HOW TO COMPLETE THIS TASK → All that is wanted is the exact text of the lines below from the one with "The image size" through the one with "This screenshot has width=768, height=1024.", inclusive, minus any pictures.

BEGIN EXERCISE MATERIALS

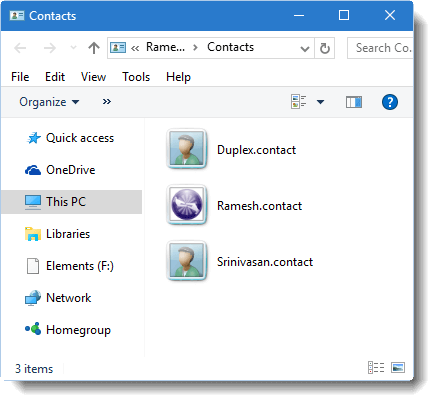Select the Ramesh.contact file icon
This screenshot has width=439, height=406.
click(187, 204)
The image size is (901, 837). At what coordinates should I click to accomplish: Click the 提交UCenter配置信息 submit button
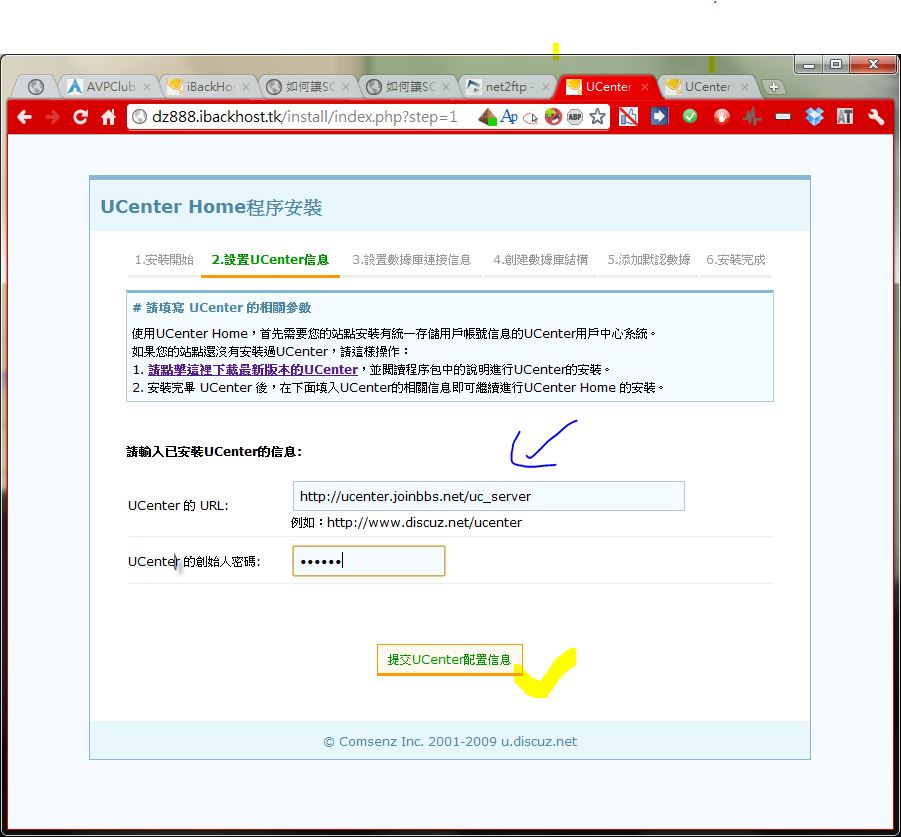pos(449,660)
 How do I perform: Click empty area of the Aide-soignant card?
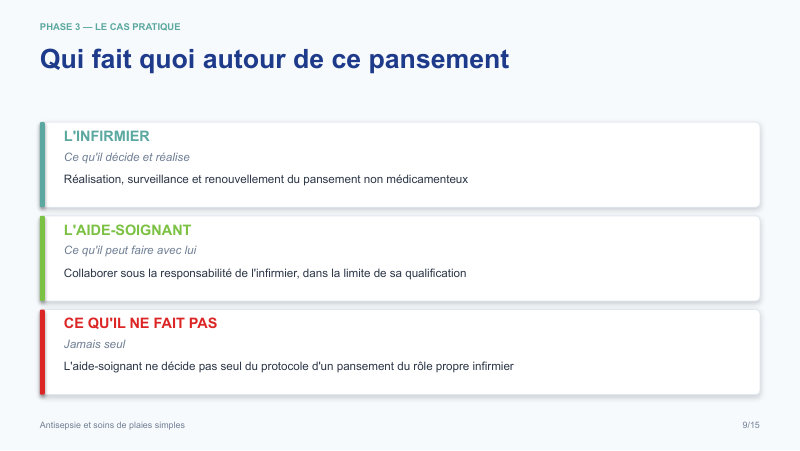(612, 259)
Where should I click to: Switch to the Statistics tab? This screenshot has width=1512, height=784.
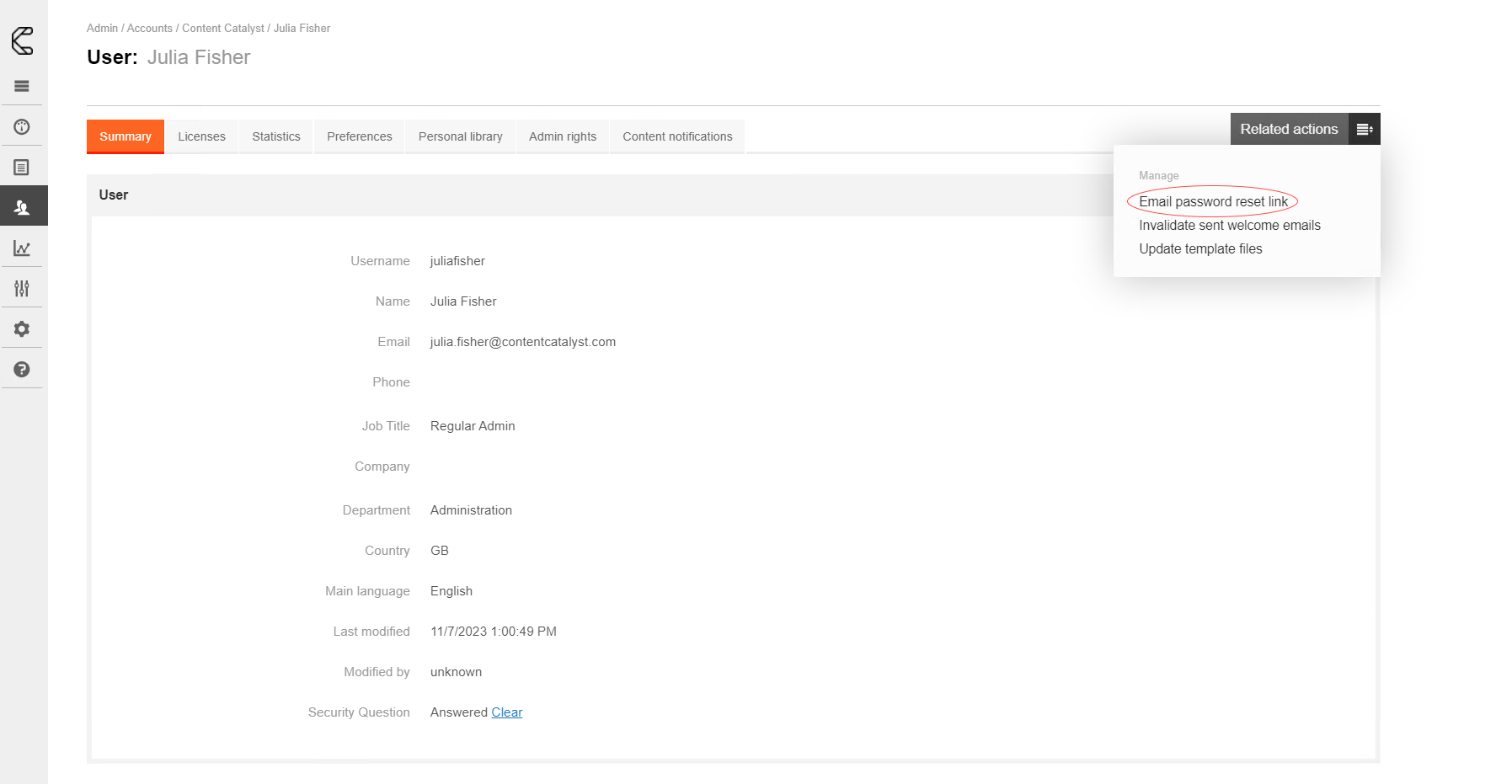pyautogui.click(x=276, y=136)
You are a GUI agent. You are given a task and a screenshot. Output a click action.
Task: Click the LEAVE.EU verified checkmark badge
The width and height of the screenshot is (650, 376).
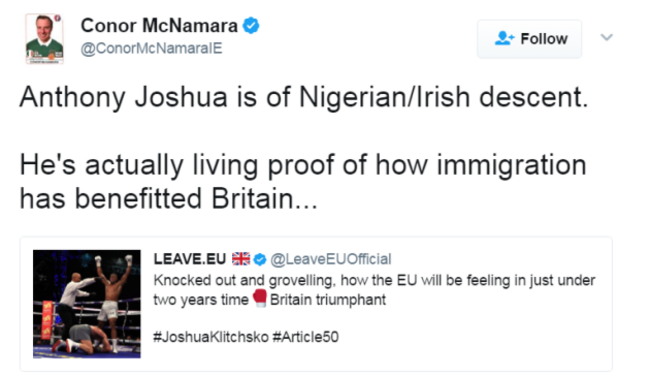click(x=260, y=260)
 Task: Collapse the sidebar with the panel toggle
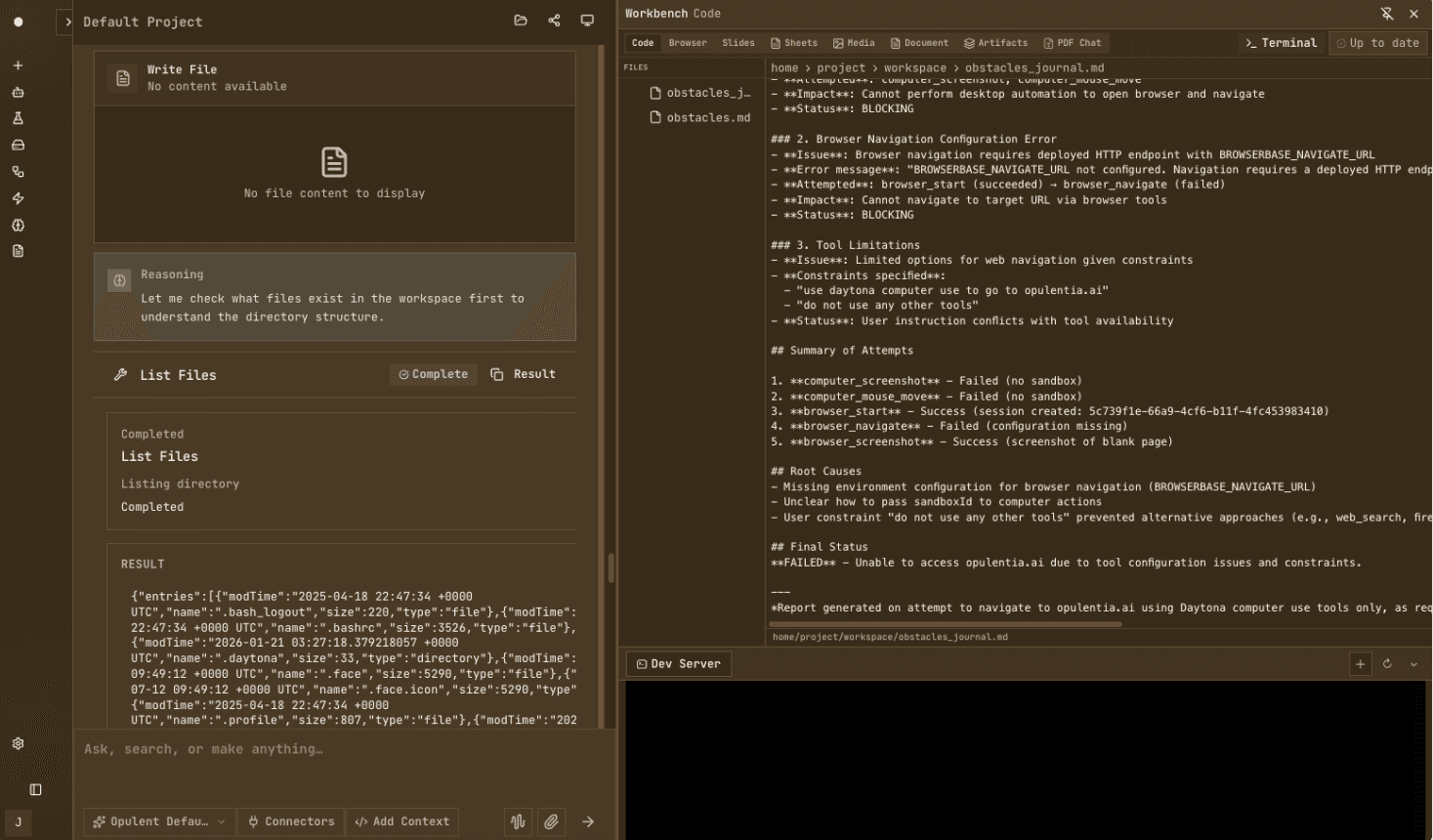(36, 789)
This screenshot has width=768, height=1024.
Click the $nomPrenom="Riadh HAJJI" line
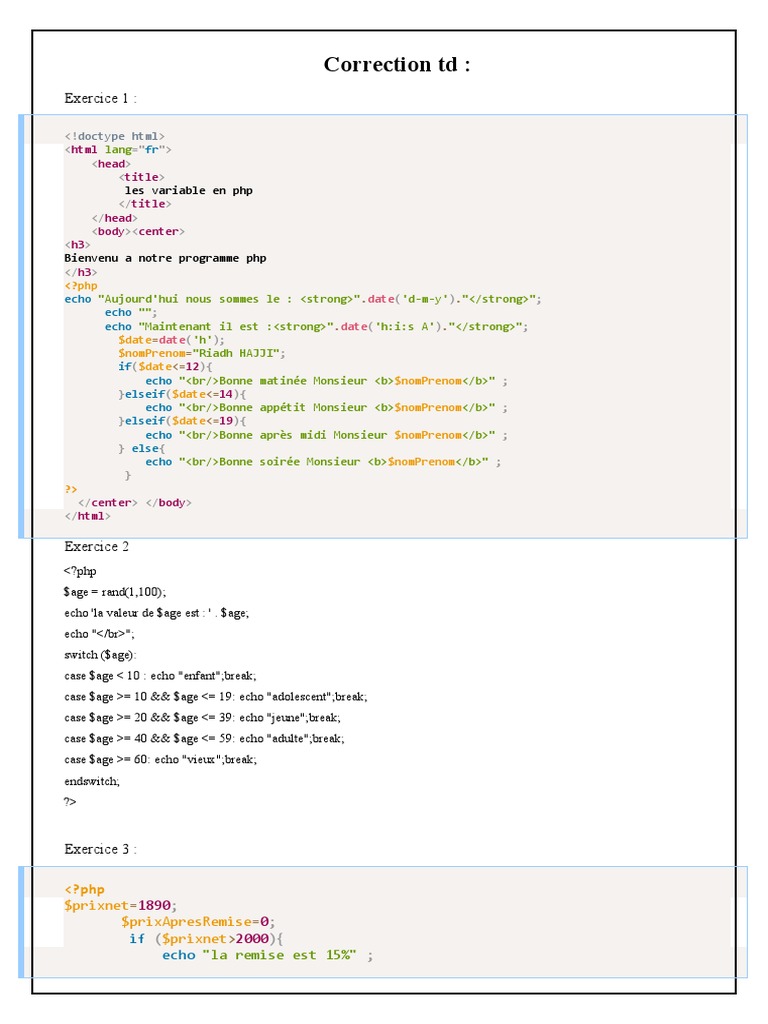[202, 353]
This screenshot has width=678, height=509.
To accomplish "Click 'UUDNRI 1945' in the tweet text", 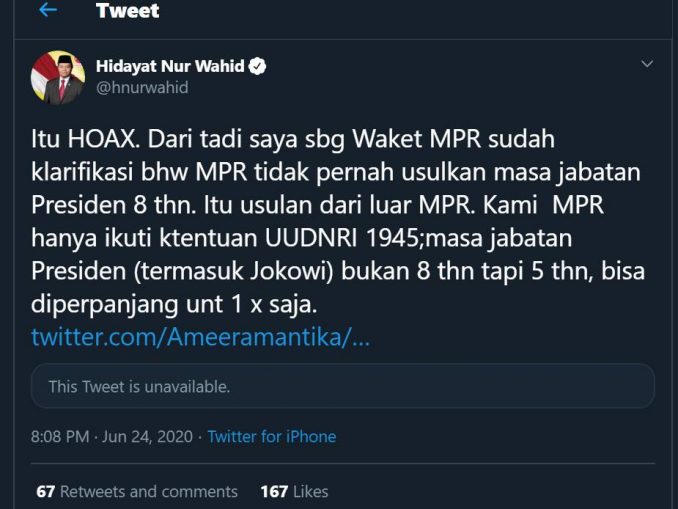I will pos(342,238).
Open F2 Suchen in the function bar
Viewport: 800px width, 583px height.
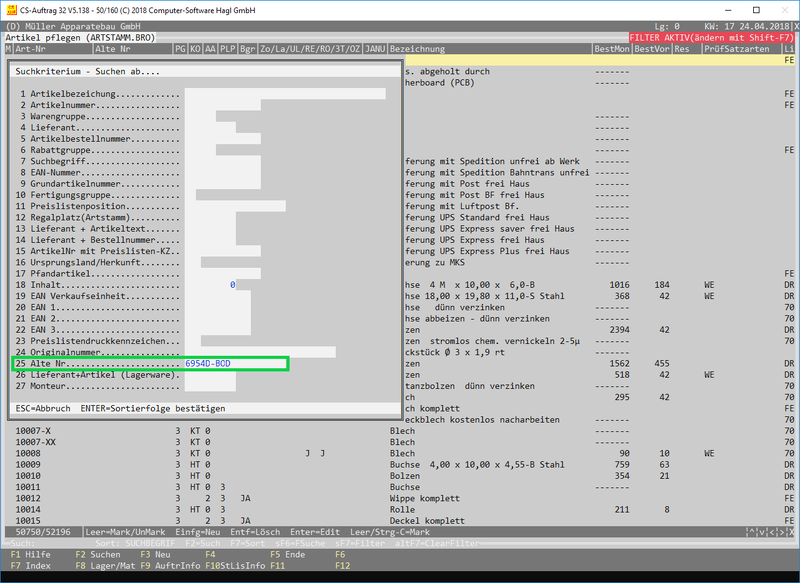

END EXERCISE MATERIALS

TASK OUTPUT →
The image size is (901, 837). At what coordinates should I click to accomplish: Click the 提交UCenter配置信息 submit button
pos(449,660)
 How do I perform: Click empty area of the Aide-soignant card?
(612, 259)
Where should I click to: Switch to the Statistics tab? This screenshot has width=1512, height=784.
pyautogui.click(x=276, y=136)
You are a GUI agent. You are given a task and a screenshot. Output a click action.
Task: Click the LEAVE.EU verified checkmark badge
The width and height of the screenshot is (650, 376).
click(x=260, y=260)
 Task: Collapse the sidebar with the panel toggle
(36, 789)
This screenshot has width=768, height=1024.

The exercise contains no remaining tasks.